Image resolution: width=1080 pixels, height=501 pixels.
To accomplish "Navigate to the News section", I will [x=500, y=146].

==

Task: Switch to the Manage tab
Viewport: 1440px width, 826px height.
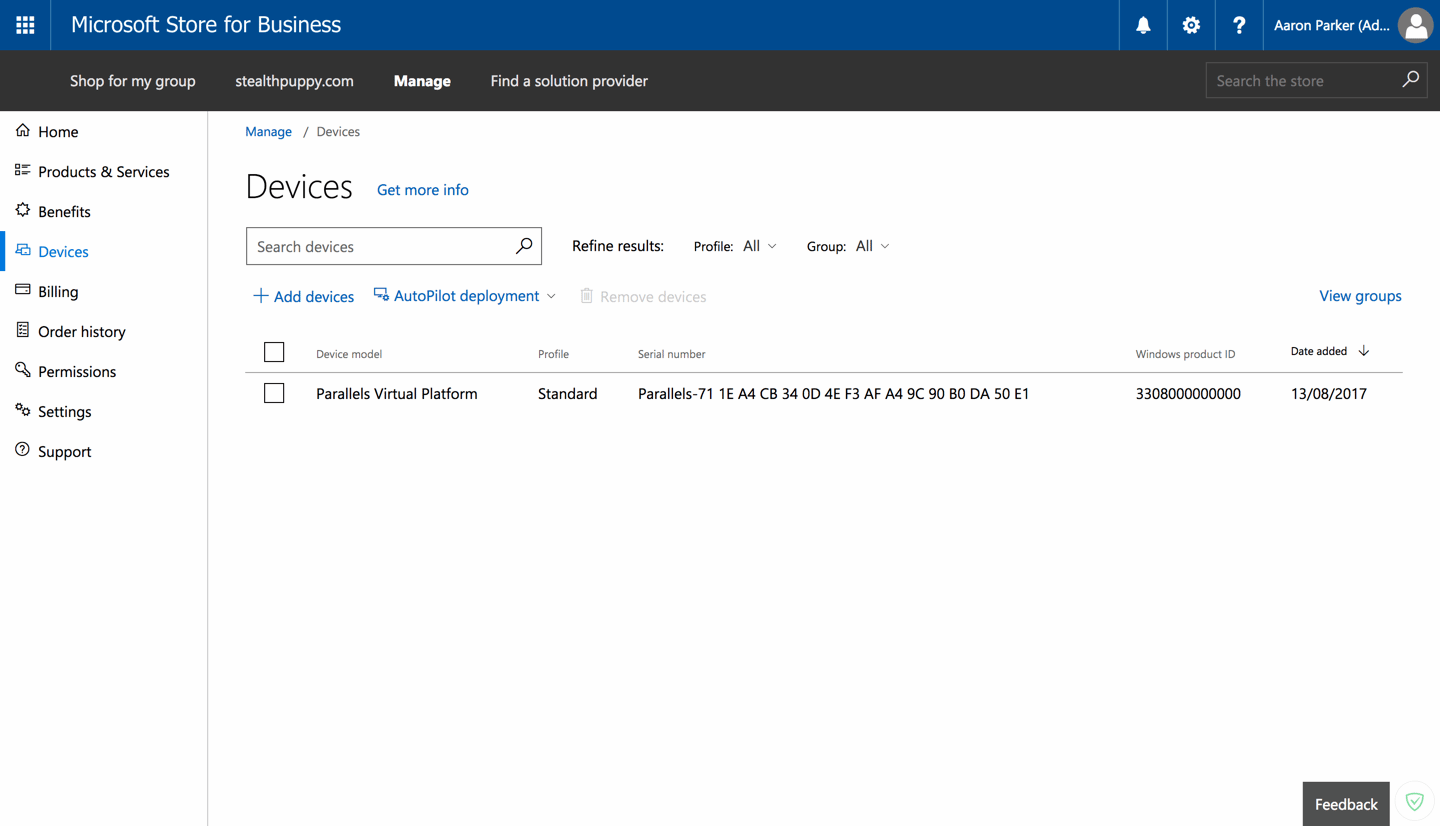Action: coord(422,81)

--

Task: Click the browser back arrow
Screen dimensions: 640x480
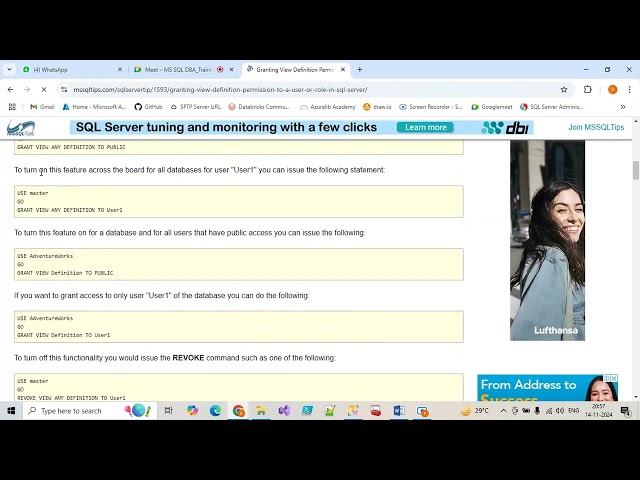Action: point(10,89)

__Work instructions__
Show me all lines in the records that contain "Task".

__Answer space__
Task: Switch to the Manage tab
Task: Click the browser back arrow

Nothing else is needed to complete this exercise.